--- Texte du document ---
* * * *

De jeunes utilisatrices de Tik Tok se filment devant leur demande de billet dûment complétée (ici, ici ou *). Une autre appelle* dans une vidéo à plus de 100 000 mentions "j'aime" les fans de BTS, l'un des principaux groupes de K-pop, à se mobiliser, comme ils l'ont déjà fait en soutien au mouvement Black Lives Matter, notamment en saturant une application de la police de Dallas pour la rendre inutilisable. Compte tenu des commentaires qu'elle a reçus sur Tik Tok, Mary Jo Laupp estime, citée par le New York Times*, qu'au moins 17 000 demandes de tickets ont été enregistrées à la suite de sa vidéo.

Des sièges vides lors du meeting du président américain Donald Trump à Tulsa (Oklahoma), le 20 juin 2020.  (WIN MCNAMEE / GETTY IMAGES NORTH AMERICA / GETTY IMAGES VIA AFP)

"L'action s'est propagée sur le Tik Tok alternatif"

Pendant que Donald Trump et son équipe se félicitent du nombre prodigieux de billets demandés, des internautes rient sous cape. "Le fait que Brad Parscale se vante d'avoir 800 000 personnes inscrites au meeting de Trump sans se rendre compte que 99% d'entre elles se sont inscrites pour un défi Tik Tok est tout simplement hilarant", s'amuse l'un*. "J'ai tout un groupe de personnes qui commandent des billets en ligne pour gonfler ses chiffres et lui donner une fausse impression de fréquentation. Quand il n'y aura personne, on va bien rigoler", tweete un autre*.

* * * *

--- Données disponibles ---
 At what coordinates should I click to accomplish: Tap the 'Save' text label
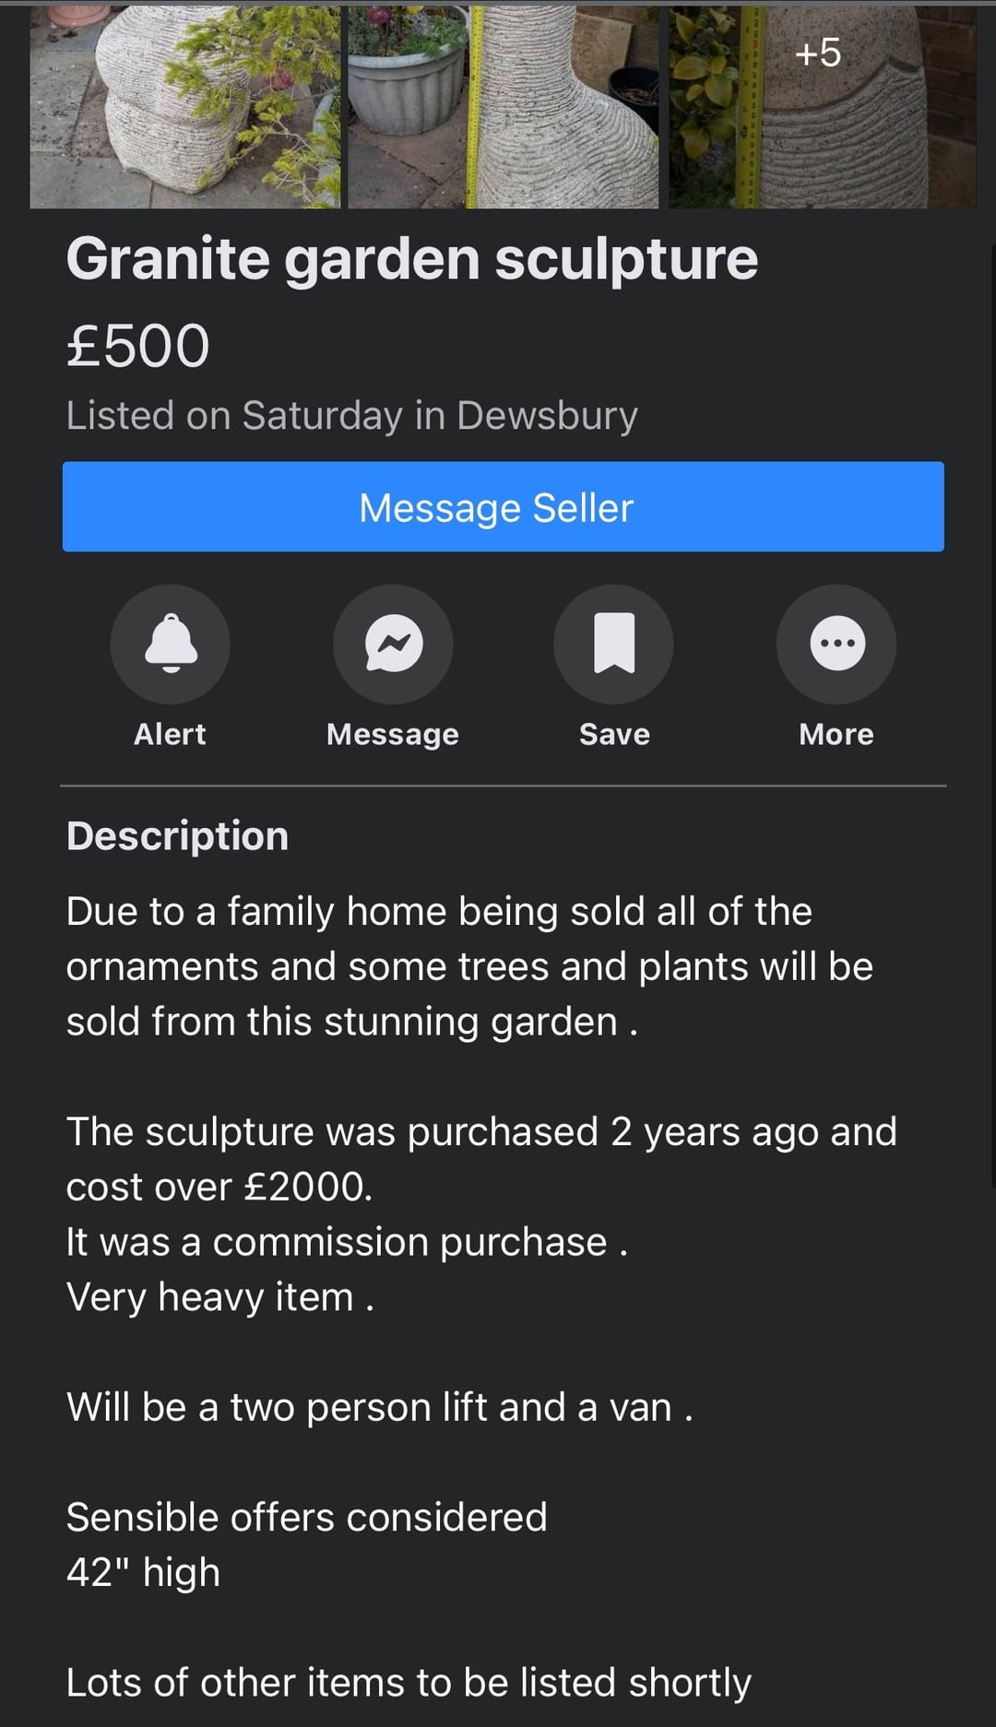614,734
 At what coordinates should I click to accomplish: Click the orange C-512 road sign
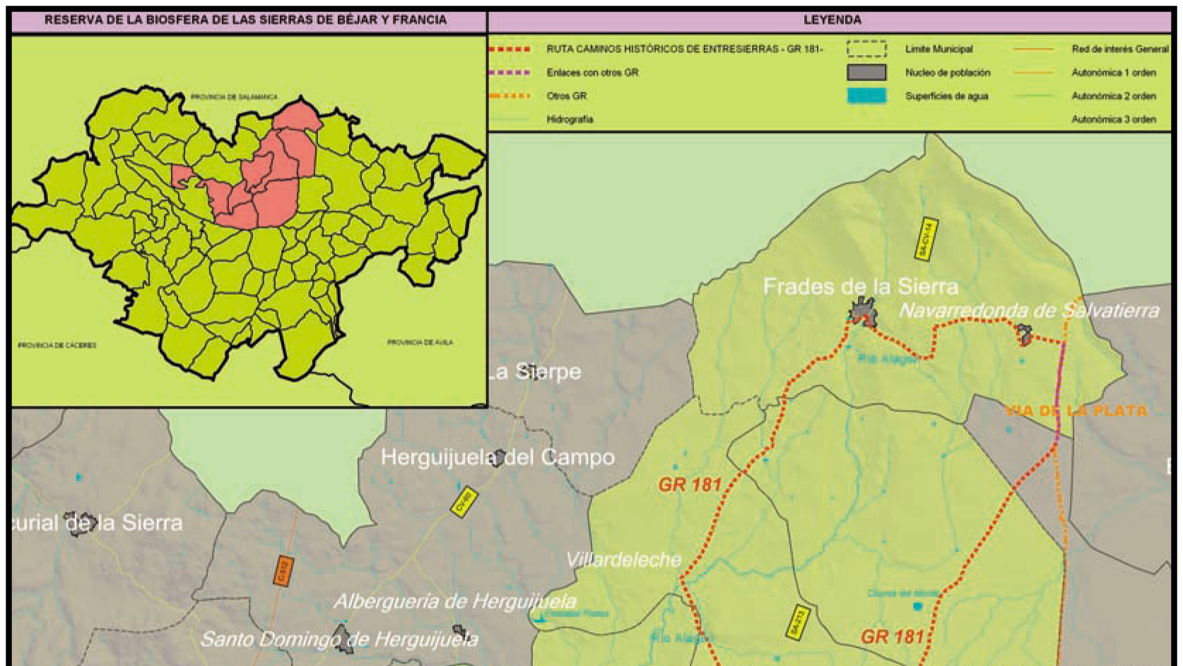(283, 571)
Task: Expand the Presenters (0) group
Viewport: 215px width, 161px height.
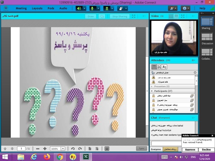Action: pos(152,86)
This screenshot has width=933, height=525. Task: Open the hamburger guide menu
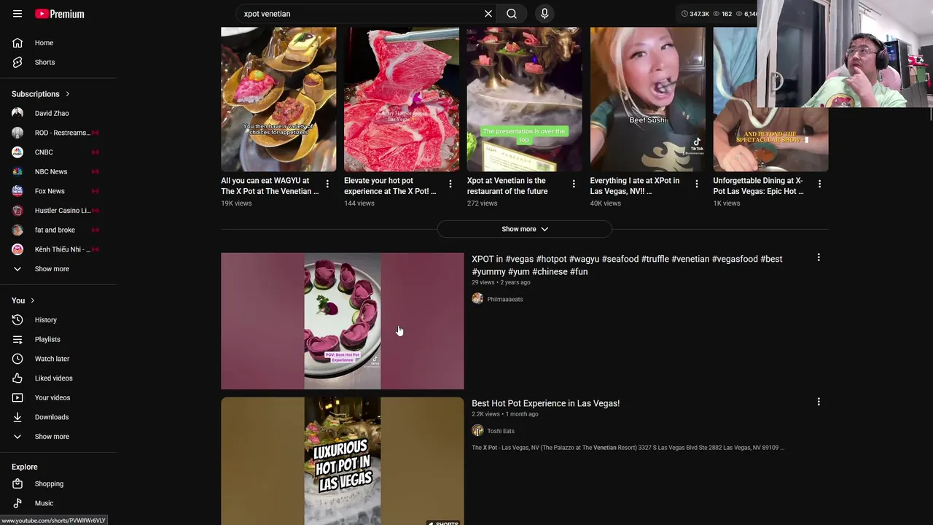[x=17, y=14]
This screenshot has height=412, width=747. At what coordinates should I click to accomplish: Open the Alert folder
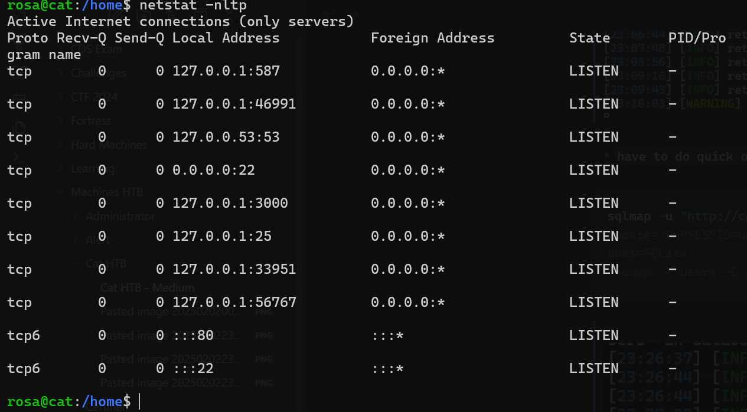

* * * *

--- Consigne ---
Modifiez, s'il vous plaît, le passage du texte sur le meeting de Tulsa qui commence aux mots "De jeunes utilisatrices" et s'arrête après "IMAGES VIA AFP)". Redonnez-le en remplaçant "Dallas" par "Houston". Les lignes constituent un matériau distinct du texte.

--- Réponse ---
De jeunes utilisatrices de Tik Tok se filment devant leur demande de billet dûment complétée (ici, ici ou *). Une autre appelle* dans une vidéo à plus de 100 000 mentions "j'aime" les fans de BTS, l'un des principaux groupes de K-pop, à se mobiliser, comme ils l'ont déjà fait en soutien au mouvement Black Lives Matter, notamment en saturant une application de la police de Houston pour la rendre inutilisable. Compte tenu des commentaires qu'elle a reçus sur Tik Tok, Mary Jo Laupp estime, citée par le New York Times*, qu'au moins 17 000 demandes de tickets ont été enregistrées à la suite de sa vidéo.

Des sièges vides lors du meeting du président américain Donald Trump à Tulsa (Oklahoma), le 20 juin 2020.  (WIN MCNAMEE / GETTY IMAGES NORTH AMERICA / GETTY IMAGES VIA AFP)